## Short problem
From the passage below about restoring Islamic Cairo, reproduce word for word the portion between "Khayrbek built his" and "of the mosque.", inclusive.

## Supplied text
Prince Karim Aga Khan expressed his satisfaction at the revitalisation of Islamic Cairo and said the "victorious city" was regaining its golden age of the Fatimids. The restoration of the two complexes, Hosni added, had two important advantages: individual monuments were being preserved for future generations, and the entire neighbourhood was being revived and upgraded. "It also provides the opportunity to live in the history that we have long read about and never experienced," Hosni pointed out.

Khayrbek built his mausoleum in Darb Al-Ahmar in 1502, when he was the viceroy of Aleppo under Sultan Al-Ghuri, whom he then betrayed by defecting to the Ottoman side in the battle of Marj Dabiq near Aleppo in 1516. To this new complex he annexed the adjacent palace that Amir Alin Aq had built in 1293, and took up residence there. This complex serves as an example of a construction that straddles two eras. There is even a reminder of an earlier time. The brick minaret rests on a threshold made from a block of stone from a Pharaonic building. The custodian claims that the hieroglyphic inscriptions, which include a figure of the mummified Osiris, have kept all flies and insects out of the mosque.

## Stored records
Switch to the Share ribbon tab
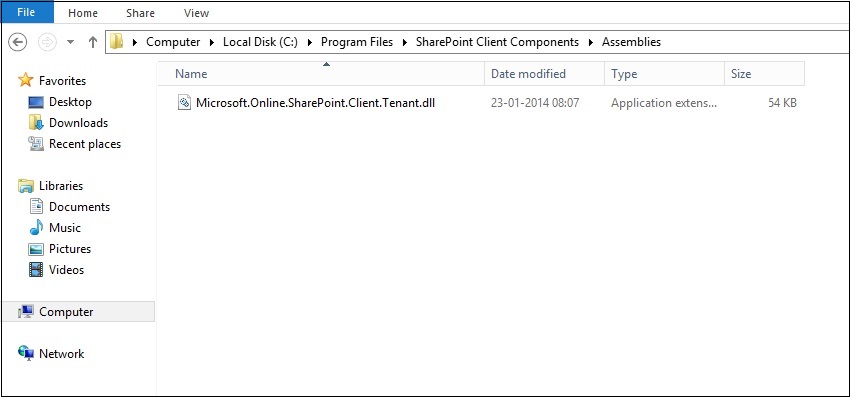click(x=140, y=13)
==
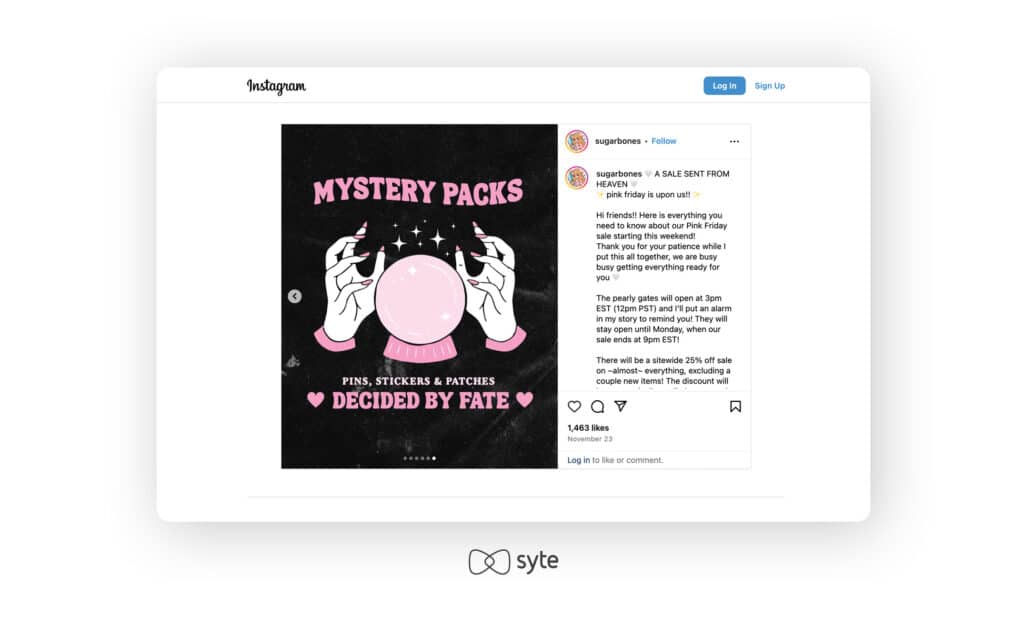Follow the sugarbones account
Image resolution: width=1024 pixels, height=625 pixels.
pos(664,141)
==
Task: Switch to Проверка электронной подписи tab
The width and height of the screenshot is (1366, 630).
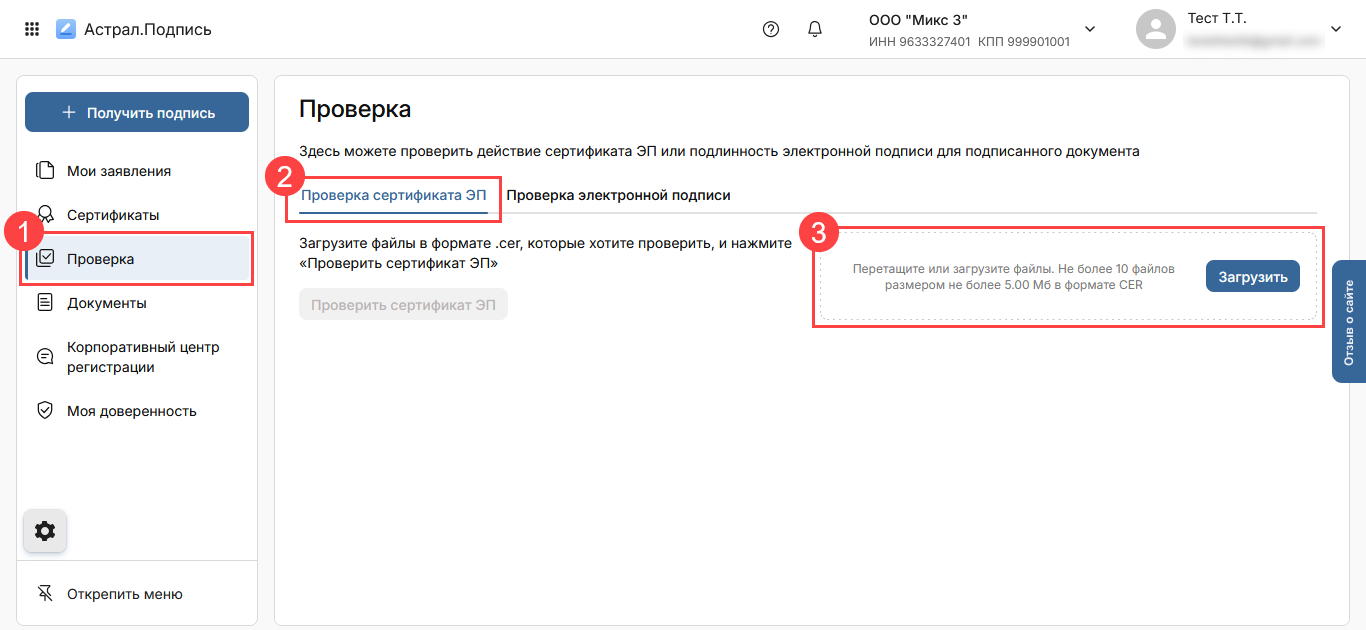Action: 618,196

## Exercise answer
Khayrbek built his mausoleum in Darb Al-Ahmar in 1502, when he was the viceroy of Aleppo under Sultan Al-Ghuri, whom he then betrayed by defecting to the Ottoman side in the battle of Marj Dabiq near Aleppo in 1516. To this new complex he annexed the adjacent palace that Amir Alin Aq had built in 1293, and took up residence there. This complex serves as an example of a construction that straddles two eras. There is even a reminder of an earlier time. The brick minaret rests on a threshold made from a block of stone from a Pharaonic building. The custodian claims that the hieroglyphic inscriptions, which include a figure of the mummified Osiris, have kept all flies and insects out of the mosque.